Maximilian Friedrich von Königsegg, Gemälde im Kapitelsaal des Kölner Domes, um 1718, Foto: Reinhard Matz und Axel Schenk. (Dombauarchiv Köln)

Zum Zeit­punkt des To­des von Erz­bi­schof Cle­mens Au­gust stand die bay­ri­sche Li­nie der Wit­tels­ba­cher vor dem Aus­ster­ben, sein Nef­fe Kur­fürst Ma­xi­mi­li­an III. Jo­seph (1727-1777) war der letz­te männ­li­che Ver­tre­ter. Nach fast zwei Jahr­hun­der­ten muss­te al­so im Jahr 1761 erst­mals ein Köl­ner Erz­bi­schof ge­wählt wer­den, der nicht aus dem Um­feld des Mün­che­ner Ho­fes stamm­te.

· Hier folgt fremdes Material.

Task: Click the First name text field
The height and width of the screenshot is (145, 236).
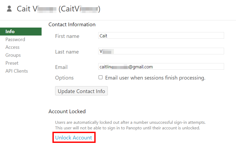Action: 161,36
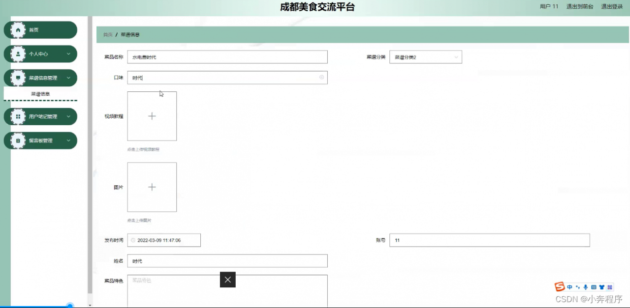Click the shield icon on 留言板管理
Image resolution: width=630 pixels, height=308 pixels.
click(x=18, y=140)
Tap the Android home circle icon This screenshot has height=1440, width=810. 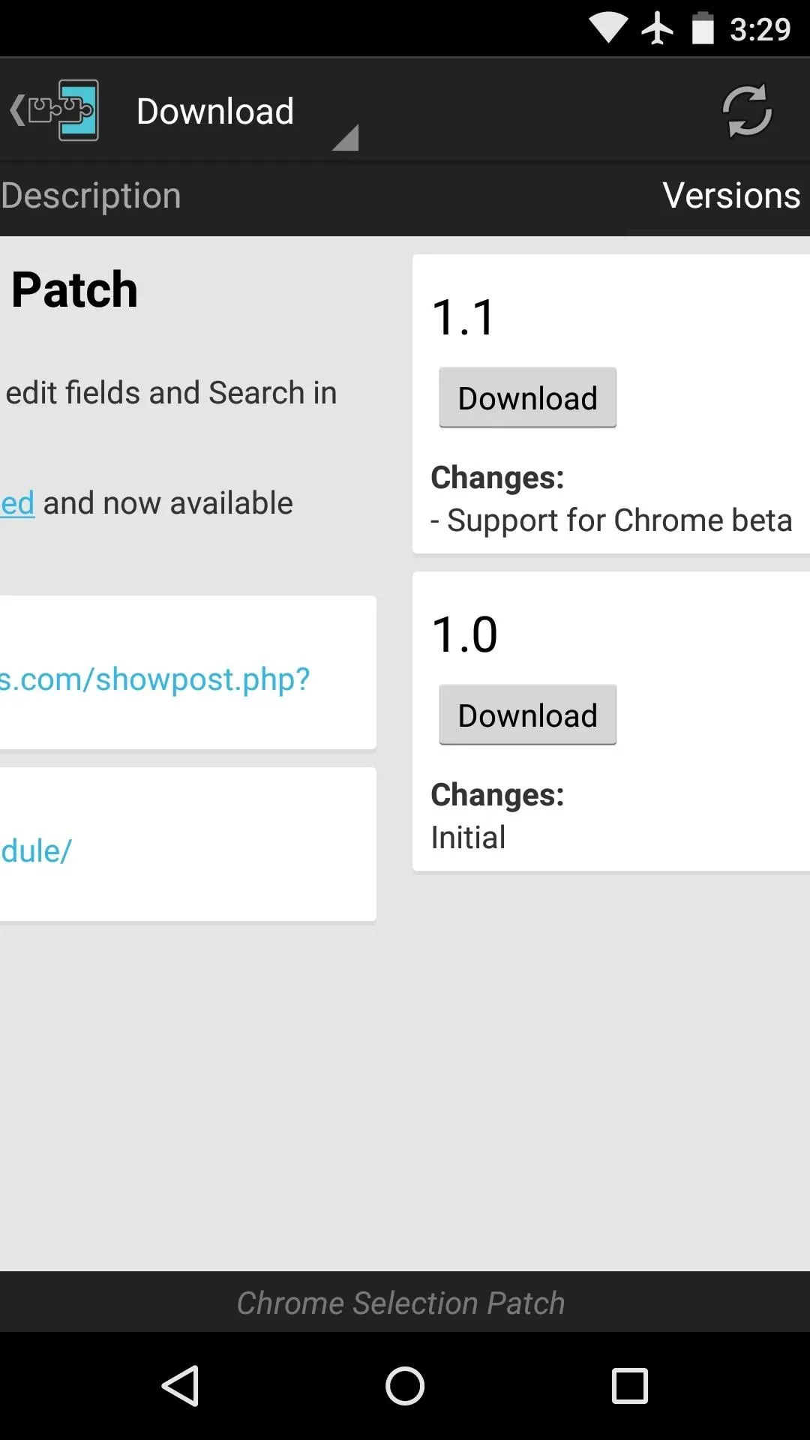(x=405, y=1385)
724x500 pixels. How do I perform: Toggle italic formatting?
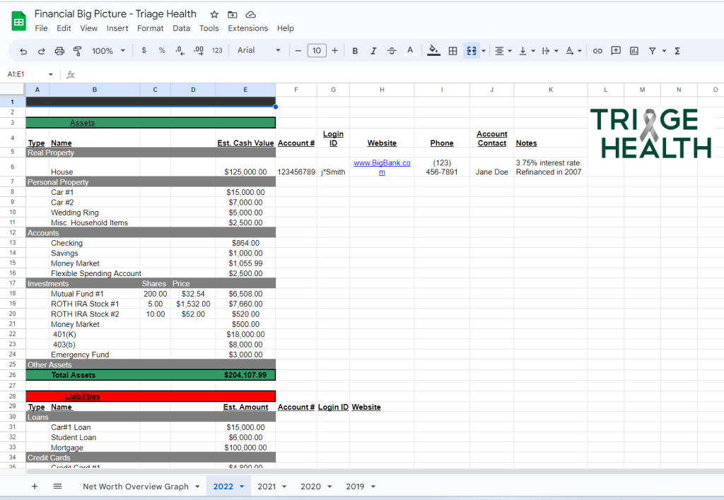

Ma­xi­mi­li­an Fried­rich von Kö­nigs­egg-Ro­then­fels war da­bei ein Kom­pro­miss­kan­di­dat, der al­len un­ter­schied­li­chen In­ter­es­sen ge­recht wur­de, schon al­lein da­durch, dass er selbst kei­ne Am­bi­tio­nen für ei­ne per­sön­li­che Re­gent­schaft zeig­te. Die­se über­ließ er gänz­lich sei­nem Kanz­ler Cas­par An­ton von Bel­der­busch.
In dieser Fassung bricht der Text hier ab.